Last year, I finished a long relationship with a boyfriend who was ill. He never did what the doctor told him or tried to help himself, and eventually I called it a day. Recently, I fell in love with a lovely guy, but he’s depressed.

After a while, he became so dependent on me – I was buying all his food, and he kept popping over, needing help – that I couldn’t work or keep up with other friends. So I ended that, too. But now, I can’t sleep at night, missing him and worrying about him. I feel selfish and cruel, because he might have got better. Should I ask him back?

Yours sincerely,

Tom

Virginia says...

I’m sorry to go instantly into Professor Freud mode, but could it be that you had a parent or sibling who remained poorly for the whole of your childhood? It is this situation that usually prompts Lame Duck Syndrome – and you’re clearly suffering from it badly.

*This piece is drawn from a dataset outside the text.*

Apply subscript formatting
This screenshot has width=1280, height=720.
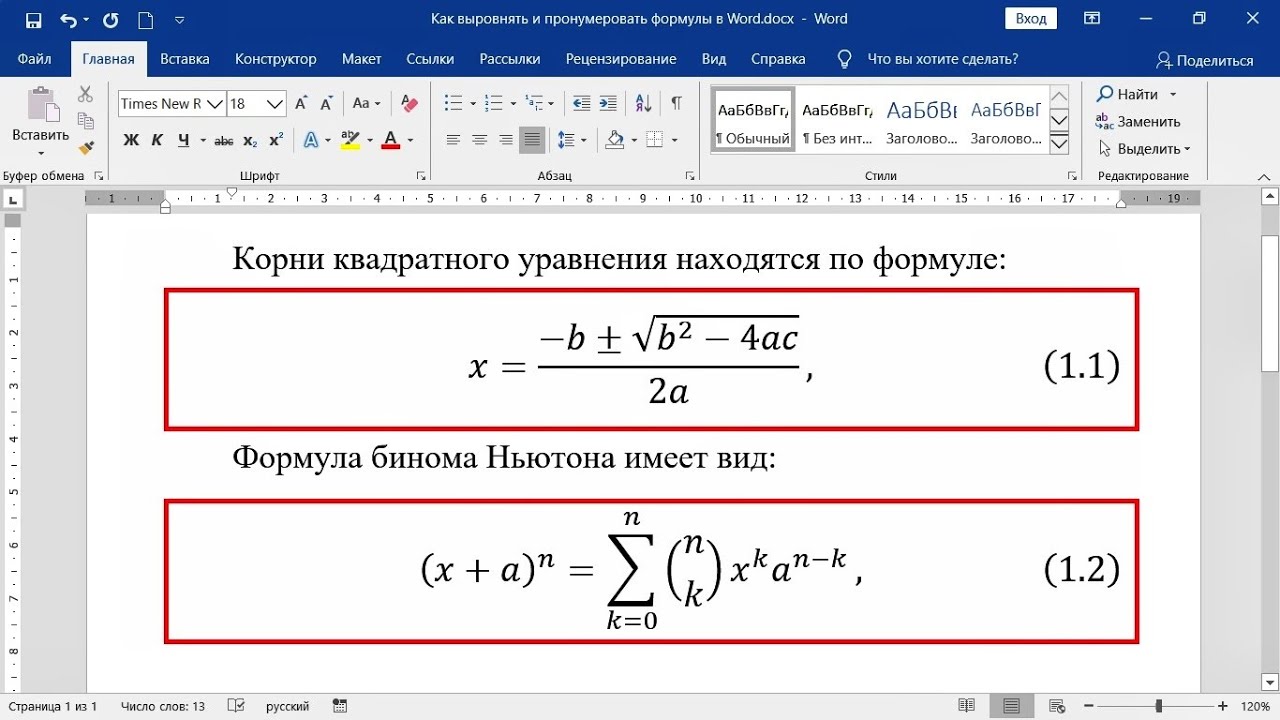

The theory goes that, because of circumstances beyond your control, you’ve learned how to be a carer all your life. The techniques have been instilled in you from an early age, and over the years, you’ve got better and better at it. You end up as a kindly, sympathetic person – but, because they remind you of childhood, love and home, you’re always drawn to people who either aren’t well or who have some kind of handicap.

There’s a catch 22 to all this, though. Because if they refuse to help themselves or simply won’t get better, you’re left feeling, as you probably did as a child, inadequate and wanting. You’re desperate for them to recover, but they won’t or can’t and you feel it’s all your fault. All this takes you back to the familiar feelings of childhood.

On the other hand, if they do recover and suddenly become independent and happy, you start to feel rejected and useless. For you to feel loved, you need permanently to be on the brink of helping them get better. There must be occasional lights at the end of the tunnel, to keep you going, but basically they’ve got to remain dependent.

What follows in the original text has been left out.